I don't know how old your dcs are but my initial impression from reading your post is that there isn't much *partnership* going on at your house between you & your dh and your kids. It sounds very much like *us* vs. *them to me.
Perhaps this is the reason for the behavior? Just a thought.
Of course I would still do Christmas despite all that you've said. Maybe you could all sit down together and come up with a family plan. I just wouldn't *take away* the holiday. In our house (and my dds are still little) the emphasis is not on the gift-giving anyway and I hope it never turns into being only about that.
Have a good holiday and enjoy your family.


----------



## Yooper (Jun 6, 2003)

I would not make Christmas gifts contigent on setting the table, putting toys away, or hanging up thier jackets.

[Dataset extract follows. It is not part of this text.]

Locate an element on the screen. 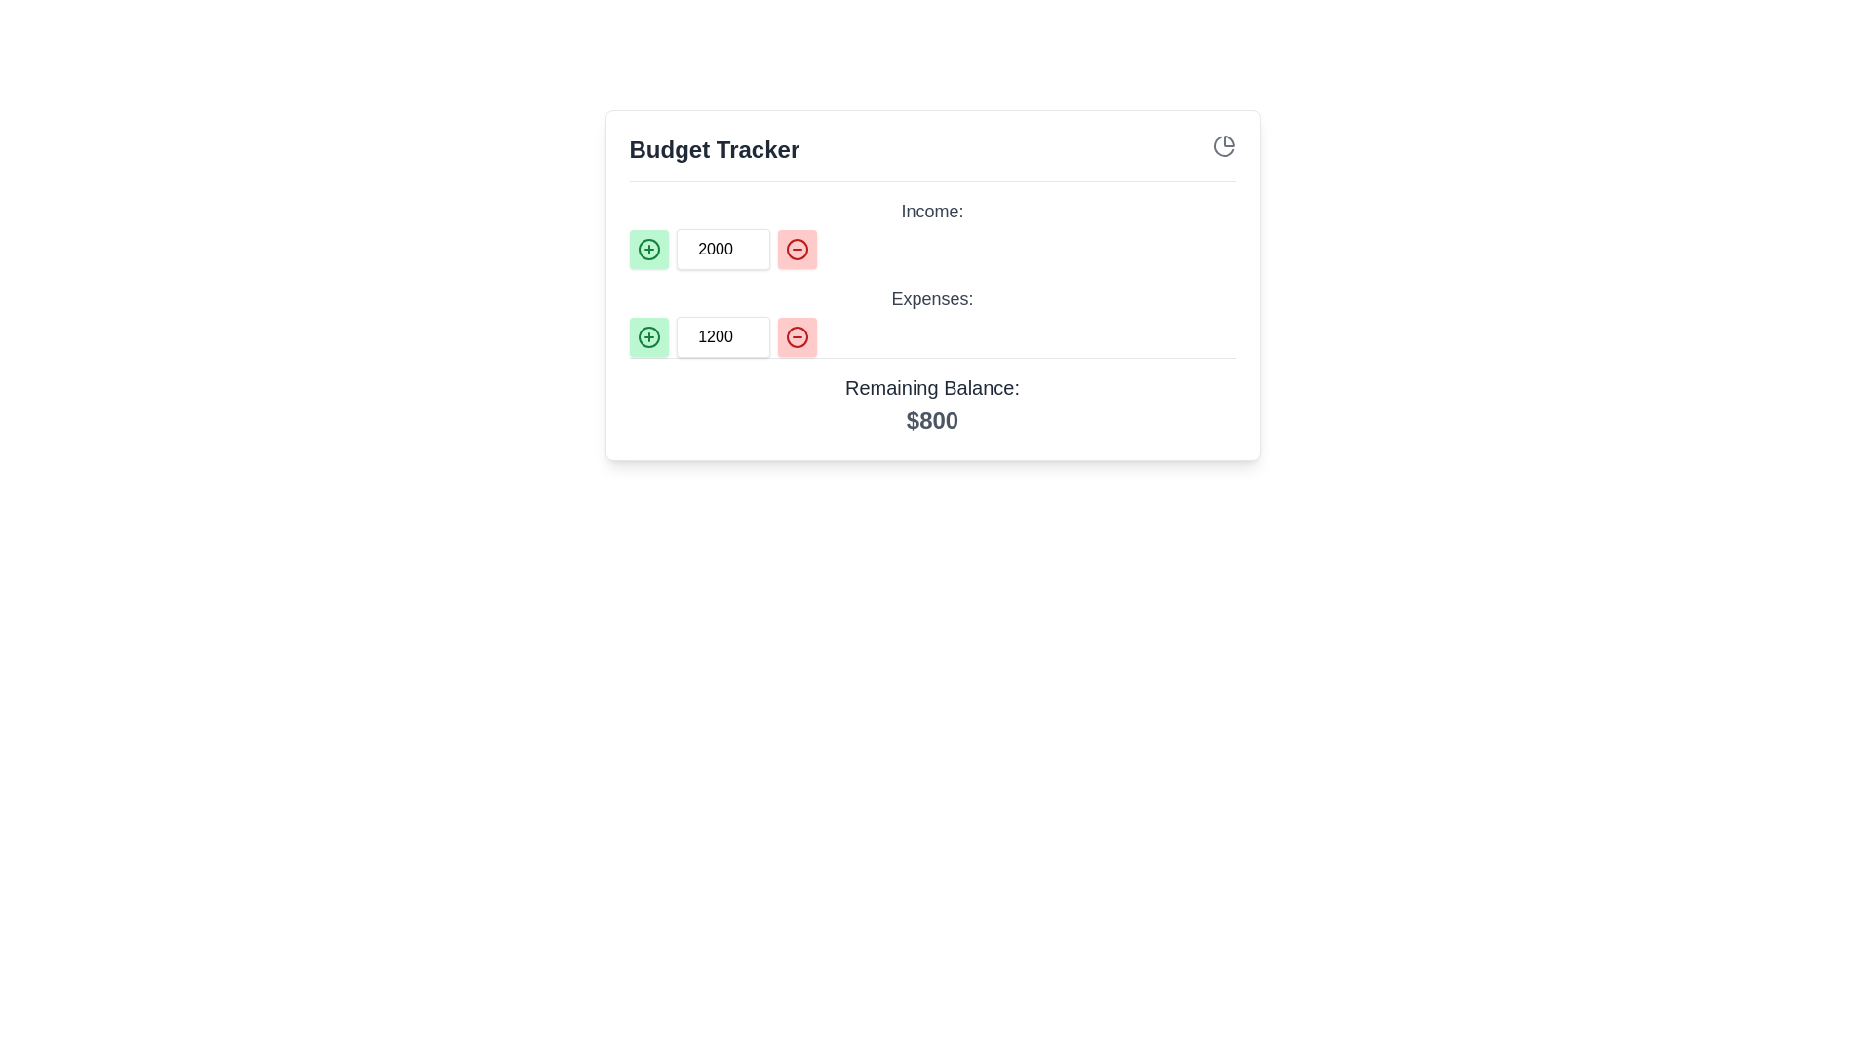  the second 'remove' button located within the red-colored controls in the expense tracking interface is located at coordinates (796, 336).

Or anything for that matter. I think it would make for some very bitter kids that will probably be even less likely to do the things you want them to do. Of course, I am not of the thought that kids should do anything that is not important to them....like say setting the table (we eat buffet style when no one wants to set the table)....so you might not want to take my advice


----------



## WuWei (Oct 16, 2005)

Are you wanting them to want to work with you or are you wanting to punish them for current and past behavior?

Pat


----------



## gribbit (Aug 30, 2004)

I would still give them presents. In my opinion behavior is ususally the result of many different factors. I think that if a child is behaving in a certain way, it is worth trying to find out what is going on in his/her life that may be causing the behavior. Holiday time can be stressful for kids just like it is for adults. I also don't think that taking away things to teach kids about the "real world" is effective. When the time comes, kids will do just fine in the real world. What they need most from their parents is to feel loved and understood. By not giving them presents during the holidays you are running the risk that they will feel rejected and unloved. That doesn't seem to be the point you are trying to get across. I am not sure how old your kids are. If they are old enough is it possible for you to sit down with them and explain how you feel and ask them how they feel and what may be going on with them? Perhaps that will shed some light on whats happening? Anyway, those are just my thoughts on this.. I am interested in what others think..

michelle


----------



## delicious (Jun 16, 2003)

i would give the gifts. i got my kids gifts because i wanted to, not because they behaved a certain way.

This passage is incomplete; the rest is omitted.